Repeat each of the records below line for line, with no changes.

[Start of Records to process]

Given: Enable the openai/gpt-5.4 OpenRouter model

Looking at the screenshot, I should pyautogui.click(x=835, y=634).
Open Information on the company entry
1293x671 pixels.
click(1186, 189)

[End of Records to process]

* The result:
Given: Enable the openai/gpt-5.4 OpenRouter model

Looking at the screenshot, I should pyautogui.click(x=835, y=634).
Open Information on the company entry
1293x671 pixels.
click(1186, 189)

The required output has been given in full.